Más allá de los acuerdos concretos, la reunión ha tenido un marcado carácter estratégico. Las instituciones han confirmado el inicio de los primeros contactos para renovar la metodología de cálculo del Cupo correspondiente al quinquenio 2027-2031. El actual modelo, vigente hasta 2026, deberá ser revisado, lo que abre un proceso de negociación clave para el futuro del autogobierno económico vasco.
En este sentido, ambas partes han subrayado la importancia del diálogo bilateral como herramienta para actualizar el Concierto Económico, un sistema que consideran plenamente vigente. Desde noviembre de 2024, se han celebrado cinco reuniones de la Comisión Mixta, en las que se han alcanzado un total de 45 acuerdos en materias fiscales y financieras.
La sesión de este miércoles ha estado presidida por la ministra de Hacienda, María Jesús Montero, junto a los consejeros vascos Noël d’Anjou y María Ubarretxena, con la participación también de representantes de las tres diputaciones forales y altos cargos de la Administración estatal.

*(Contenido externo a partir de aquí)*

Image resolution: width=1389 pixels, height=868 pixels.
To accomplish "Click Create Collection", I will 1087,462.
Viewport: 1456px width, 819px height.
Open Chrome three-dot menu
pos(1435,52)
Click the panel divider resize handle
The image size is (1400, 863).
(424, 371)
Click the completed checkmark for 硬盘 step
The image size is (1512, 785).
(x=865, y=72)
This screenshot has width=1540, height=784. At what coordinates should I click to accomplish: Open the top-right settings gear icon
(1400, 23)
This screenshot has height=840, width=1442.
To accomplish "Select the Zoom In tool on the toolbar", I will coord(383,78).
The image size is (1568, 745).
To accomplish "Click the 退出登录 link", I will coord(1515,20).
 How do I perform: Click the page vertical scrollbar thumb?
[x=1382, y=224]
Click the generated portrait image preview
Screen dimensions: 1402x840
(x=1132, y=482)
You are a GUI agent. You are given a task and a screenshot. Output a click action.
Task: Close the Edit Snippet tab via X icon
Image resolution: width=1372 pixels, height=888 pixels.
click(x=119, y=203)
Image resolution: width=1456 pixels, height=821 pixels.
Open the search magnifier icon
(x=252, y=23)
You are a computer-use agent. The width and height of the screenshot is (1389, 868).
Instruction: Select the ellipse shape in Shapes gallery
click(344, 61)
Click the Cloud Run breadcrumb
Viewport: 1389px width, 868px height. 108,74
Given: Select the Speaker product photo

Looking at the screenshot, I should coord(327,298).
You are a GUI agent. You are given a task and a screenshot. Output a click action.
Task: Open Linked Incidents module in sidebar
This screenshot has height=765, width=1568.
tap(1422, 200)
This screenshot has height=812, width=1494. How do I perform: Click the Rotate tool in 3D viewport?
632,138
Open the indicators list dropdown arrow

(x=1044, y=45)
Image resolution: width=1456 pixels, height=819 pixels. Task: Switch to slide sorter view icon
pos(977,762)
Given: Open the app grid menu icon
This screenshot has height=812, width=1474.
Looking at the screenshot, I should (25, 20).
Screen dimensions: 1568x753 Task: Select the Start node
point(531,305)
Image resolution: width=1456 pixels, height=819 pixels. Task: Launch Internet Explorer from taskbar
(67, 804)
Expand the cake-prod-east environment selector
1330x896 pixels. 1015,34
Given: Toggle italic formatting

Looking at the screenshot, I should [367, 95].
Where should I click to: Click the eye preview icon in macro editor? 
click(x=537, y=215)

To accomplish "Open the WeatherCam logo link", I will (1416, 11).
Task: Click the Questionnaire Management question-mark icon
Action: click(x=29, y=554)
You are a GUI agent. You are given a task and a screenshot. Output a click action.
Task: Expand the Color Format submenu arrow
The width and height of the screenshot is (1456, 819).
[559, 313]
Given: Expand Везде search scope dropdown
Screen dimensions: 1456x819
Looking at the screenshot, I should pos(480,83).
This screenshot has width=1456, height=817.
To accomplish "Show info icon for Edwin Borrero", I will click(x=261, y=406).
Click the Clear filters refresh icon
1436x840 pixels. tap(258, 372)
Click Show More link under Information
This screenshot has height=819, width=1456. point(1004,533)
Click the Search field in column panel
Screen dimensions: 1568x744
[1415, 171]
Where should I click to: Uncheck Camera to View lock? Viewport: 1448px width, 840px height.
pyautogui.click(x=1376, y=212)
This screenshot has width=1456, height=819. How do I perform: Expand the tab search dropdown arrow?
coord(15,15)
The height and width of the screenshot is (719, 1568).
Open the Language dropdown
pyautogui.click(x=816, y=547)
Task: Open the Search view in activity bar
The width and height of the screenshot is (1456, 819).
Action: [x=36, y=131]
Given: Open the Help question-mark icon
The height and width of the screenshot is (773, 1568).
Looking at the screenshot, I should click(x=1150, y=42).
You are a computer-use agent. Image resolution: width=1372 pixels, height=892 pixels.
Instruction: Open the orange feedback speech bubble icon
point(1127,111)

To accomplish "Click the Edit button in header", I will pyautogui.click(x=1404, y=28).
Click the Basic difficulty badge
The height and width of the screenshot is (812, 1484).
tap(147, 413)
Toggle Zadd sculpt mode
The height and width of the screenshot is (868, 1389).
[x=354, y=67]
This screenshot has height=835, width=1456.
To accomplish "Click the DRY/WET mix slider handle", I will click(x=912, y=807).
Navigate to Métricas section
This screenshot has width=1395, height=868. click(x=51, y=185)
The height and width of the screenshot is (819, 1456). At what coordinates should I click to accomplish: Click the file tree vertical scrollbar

Como siguiente paso, la Comisión volverá a reunirse antes del 30 de septiembre con el objetivo de aprobar la metodología que permitirá calcular la financiación complementaria del sistema de atención a la dependencia en Euskadi. Una cita que, al igual que la de hoy, se enmarca en el proceso continuo de ajuste y actualización de uno de los modelos de relación fiscal más singulares de Europa.